The starting price is revealing: a 2022 Santa Cruz SE, with front-wheel-drive and the base 2.5-liter I-4, will retail for $25,175. This puts it thousands above the lowest-priced Ford Maverick, which retails for $21,490 in its base FWD hybrid form. It also vaults the Santa Cruz into the realm of ultra-stripped midsize trucks. A base 2021 Toyota Tacoma Access Cab (better known as an extended cab) with the rear-seat-delete option will ring in at just $25,780—$605 more than the Santa Cruz (which, it should be said, has rear seats; with the rear seats in place, the Tacoma starts at $27,495). No doubt, the Santa Cruz is closer in price to the Tacoma than it is to the Maverick.

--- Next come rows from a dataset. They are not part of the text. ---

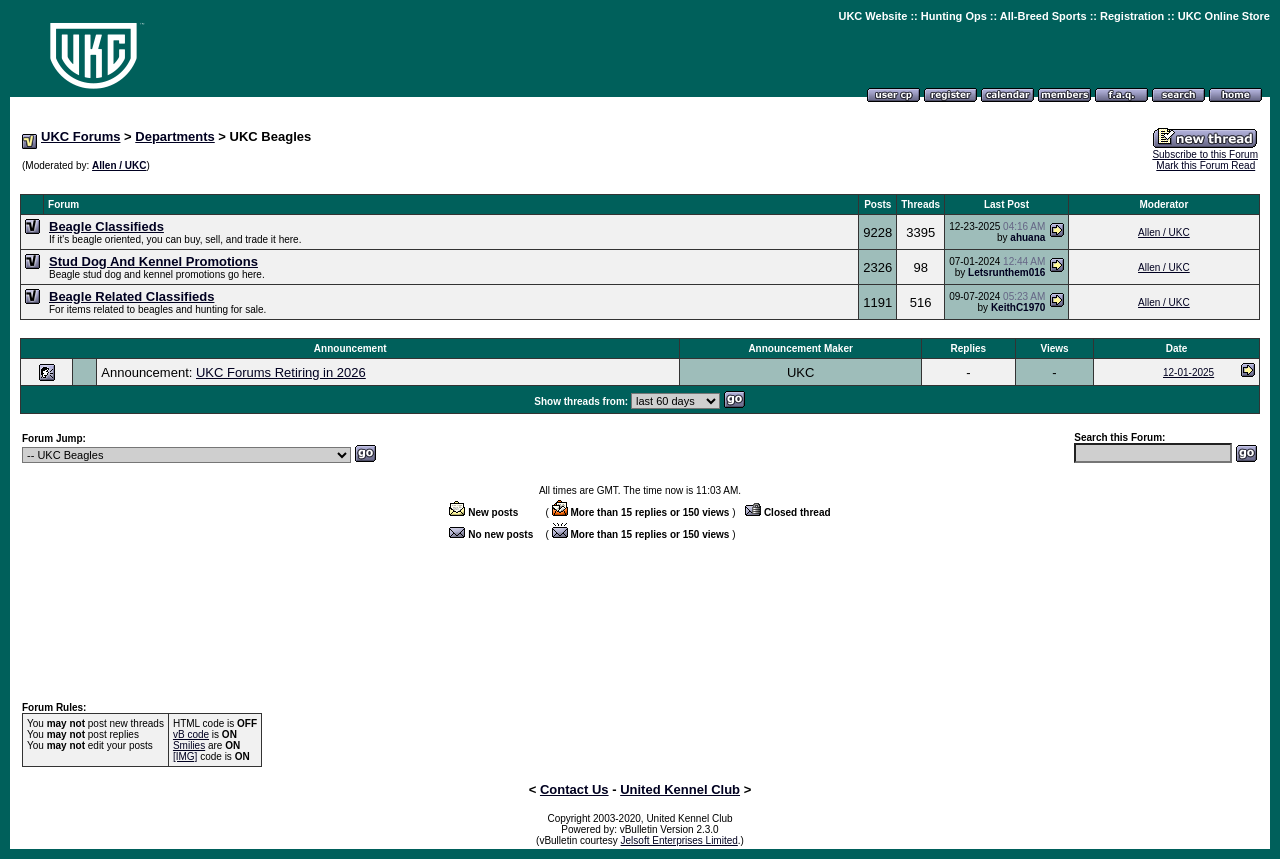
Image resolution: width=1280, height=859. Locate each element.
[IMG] (185, 756)
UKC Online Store (1224, 16)
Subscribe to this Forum (1205, 154)
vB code (191, 734)
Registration (1132, 16)
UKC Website (872, 16)
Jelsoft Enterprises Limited (679, 840)
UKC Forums (80, 136)
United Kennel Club (680, 789)
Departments (174, 136)
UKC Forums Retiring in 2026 (281, 372)
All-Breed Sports (1043, 16)
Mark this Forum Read (1205, 165)
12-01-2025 (1188, 372)
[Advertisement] (640, 183)
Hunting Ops (954, 16)
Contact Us (574, 789)
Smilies (189, 745)
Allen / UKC (119, 165)
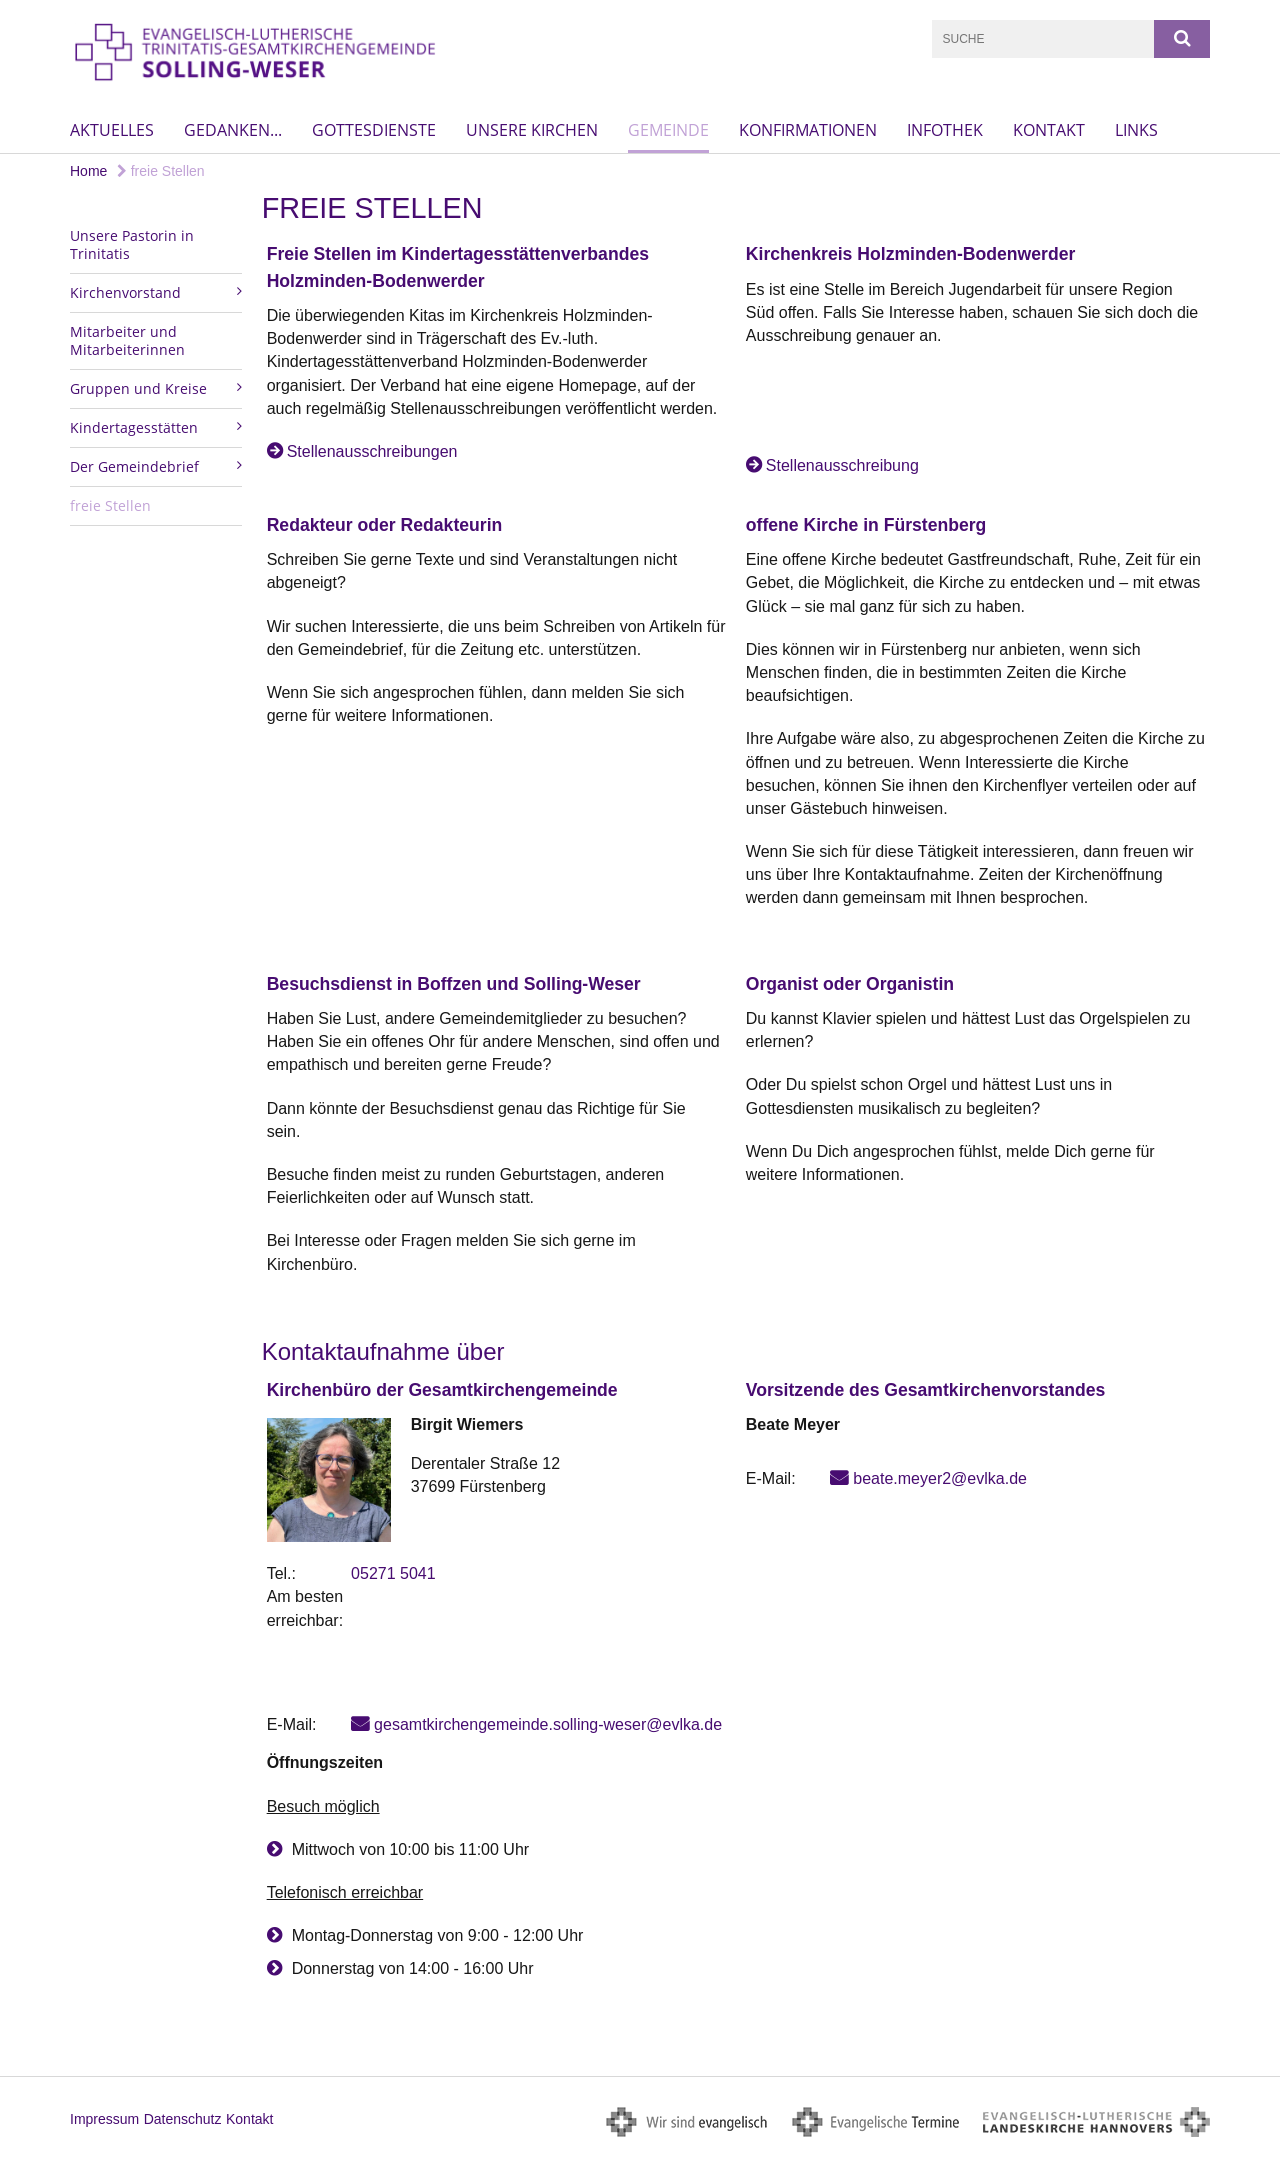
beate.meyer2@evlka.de (940, 1478)
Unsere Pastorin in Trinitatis (132, 244)
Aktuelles (112, 130)
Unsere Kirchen (532, 130)
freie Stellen (161, 171)
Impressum (104, 2119)
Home (88, 171)
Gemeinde (668, 130)
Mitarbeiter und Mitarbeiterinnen (127, 340)
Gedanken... (233, 130)
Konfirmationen (808, 130)
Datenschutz (183, 2119)
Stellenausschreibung (842, 465)
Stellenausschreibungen (372, 451)
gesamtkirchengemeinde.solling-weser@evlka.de (548, 1724)
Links (1136, 130)
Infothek (945, 130)
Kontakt (1049, 130)
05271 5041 (393, 1573)
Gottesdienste (374, 130)
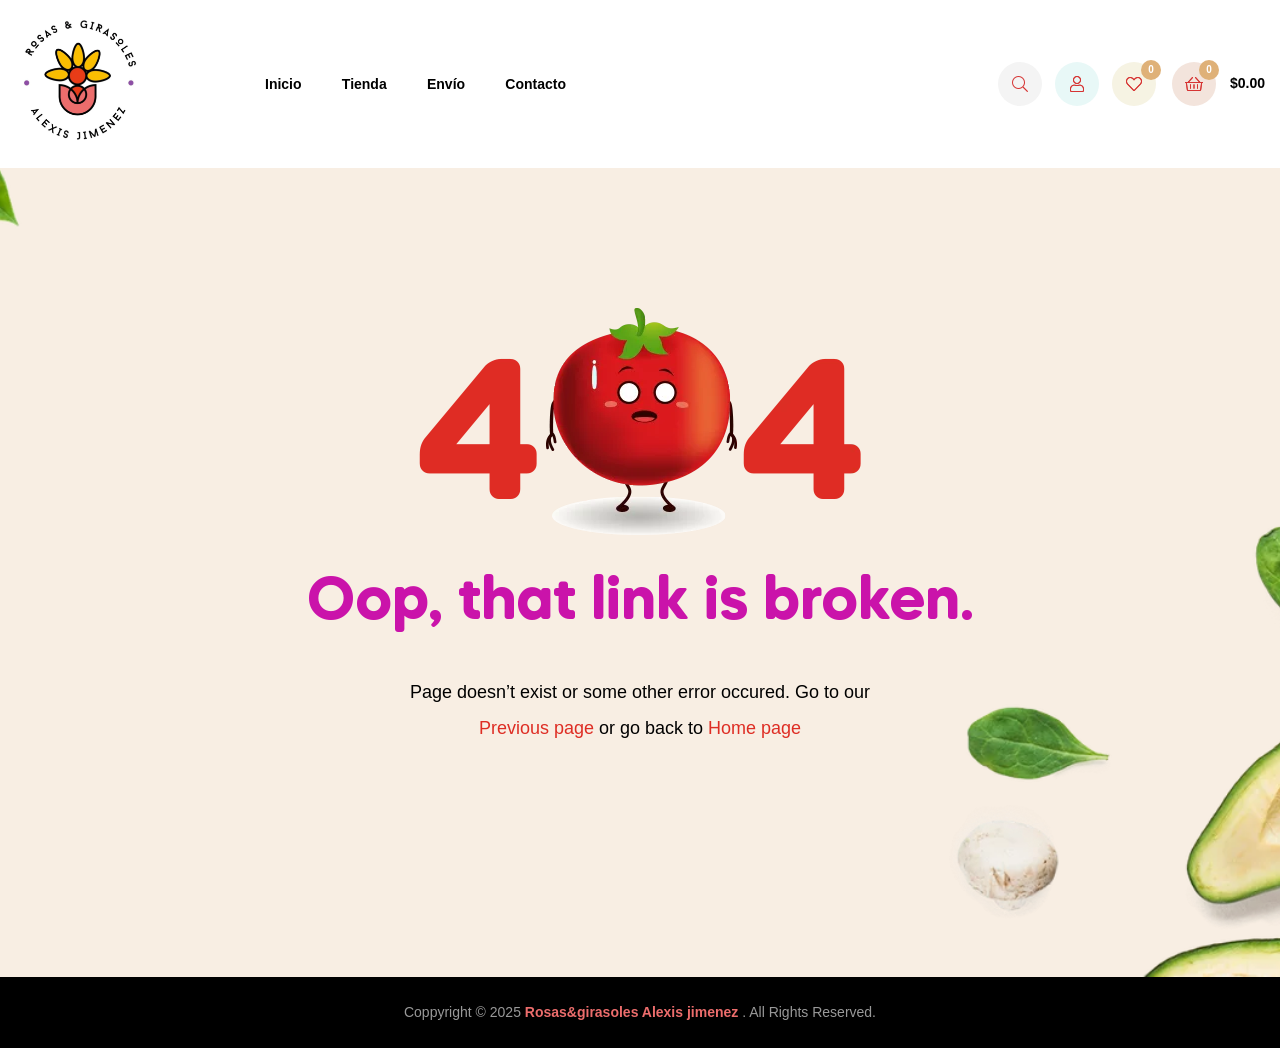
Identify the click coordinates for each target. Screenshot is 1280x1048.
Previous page (536, 728)
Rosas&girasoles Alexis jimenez (633, 1012)
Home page (754, 728)
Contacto (535, 84)
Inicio (283, 84)
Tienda (364, 84)
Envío (446, 84)
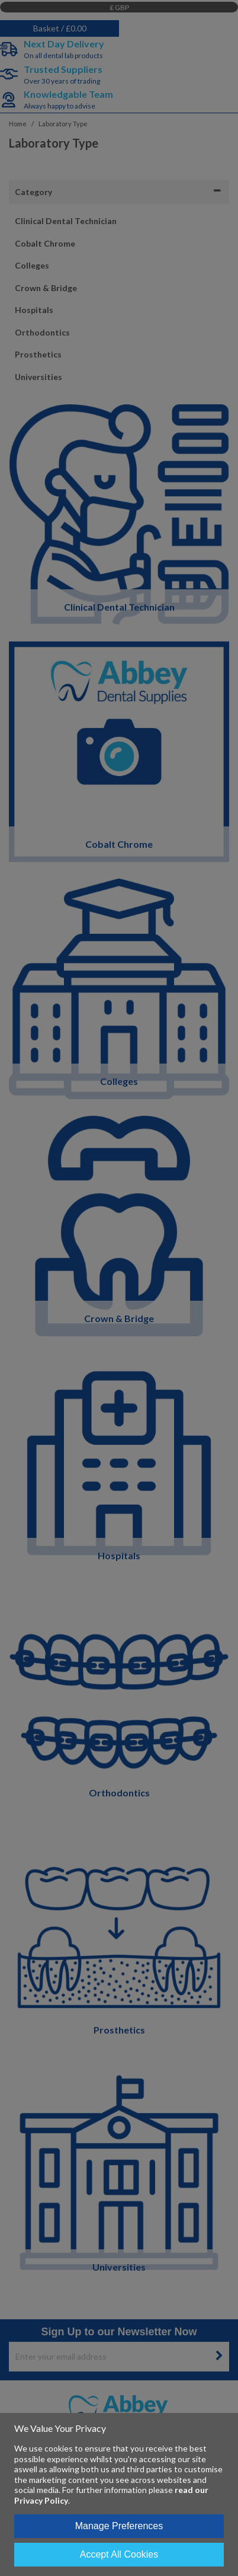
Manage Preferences (119, 2526)
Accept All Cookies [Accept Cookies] (119, 2554)
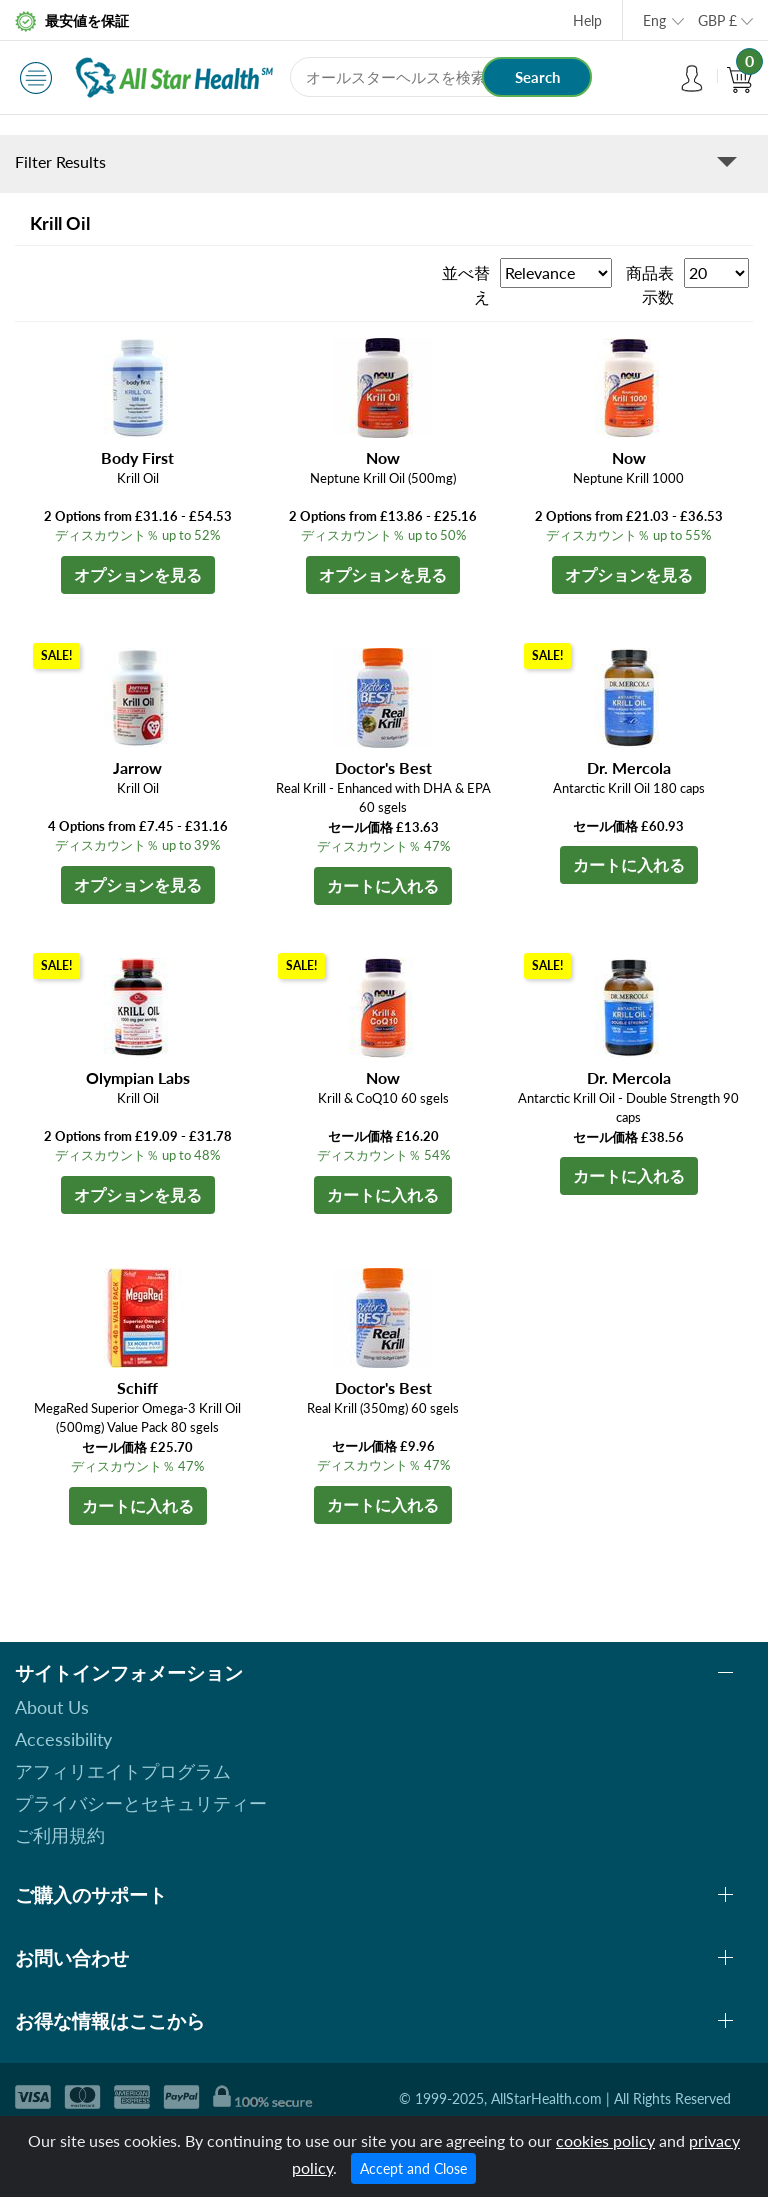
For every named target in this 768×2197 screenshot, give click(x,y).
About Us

To step into an all-wheel-drive base SE, you’ll be looking at dropping $26,675. And to get a turbocharged Santa Cruz, you’ll need to select the SEL Premium trim, which starts at $36,865. Take a look at the complete price breakdown for the 2022 Hyundai Santa Cruz below.
SE 2.5L 4-cyl. 8-speed automatic, FWD / $25,175
SEL 2.5L 4-cyl. 8-speed automatic, FWD / $28,375
SEL Activity 2.5L 4-cyl. 8-speed automatic, FWD / $31,645
SE 2.5L 4-cyl. 8-speed automatic, AWD / $26,675
SEL 2.5L 4-cyl. 8-speed automatic, AWD / $29,875
SEL Activity 2.5L 4-cyl. 8-speed automatic, AWD / $33,145
SEL Premium 2.5L Turbo 4-cyl. 8-speed automatic, AWD / $36,865
Limited 2.5L Turbo 4-cyl. 8-speed automatic, AWD / $40,905
If we’re talking numbers, the Santa Cruz’s fuel economy figures must be addressed. Remember, we don’t have official EPA estimates for the Ford Maverick yet, though Ford estimates the truck will achieve 40/33/37 mpg city/highway/combined in hybrid guise. Meanwhile, the Santa Cruz rings in with EPA estimates as follows:
Santa Cruz 2.5L FWD: 21/26/23 mpg (city/hwy/combined)
Santa Cruz 2.5L AWD: 21/27/23 mpg (city/hwy/combined)
Santa Cruz turbo 2.5L AWD: 19/27/22 mpg (city/hwy/combined)
Those figures give the Santa Cruz a slight advantage over most, but not all, midsize pickups. But we won’t know the full value and fuel economy picture until the EPA’s estimates for the turbocharged Ford Maverick are revealed.
Of course, the Santa Cruz out-muscles the slightly larger but narrower Ford Maverick in other ways. Its tow rating easily exceeds its Ford competitor, offering 3,500 pounds towing as standard and 5,000 pounds with all-wheel drive. Meanwhile, the Maverick can tow 2,000 pounds out the gate and up to 4,000 pounds with the optional 4K Tow package. The Santa Cruz also offers a slightly higher overall payload rating. In terms of bed utility, it’s almost a draw: the Maverick offers two additional inches of length, but the Santa Cruz provides two standard bed storage cubbies and a lockable underfloor trunk.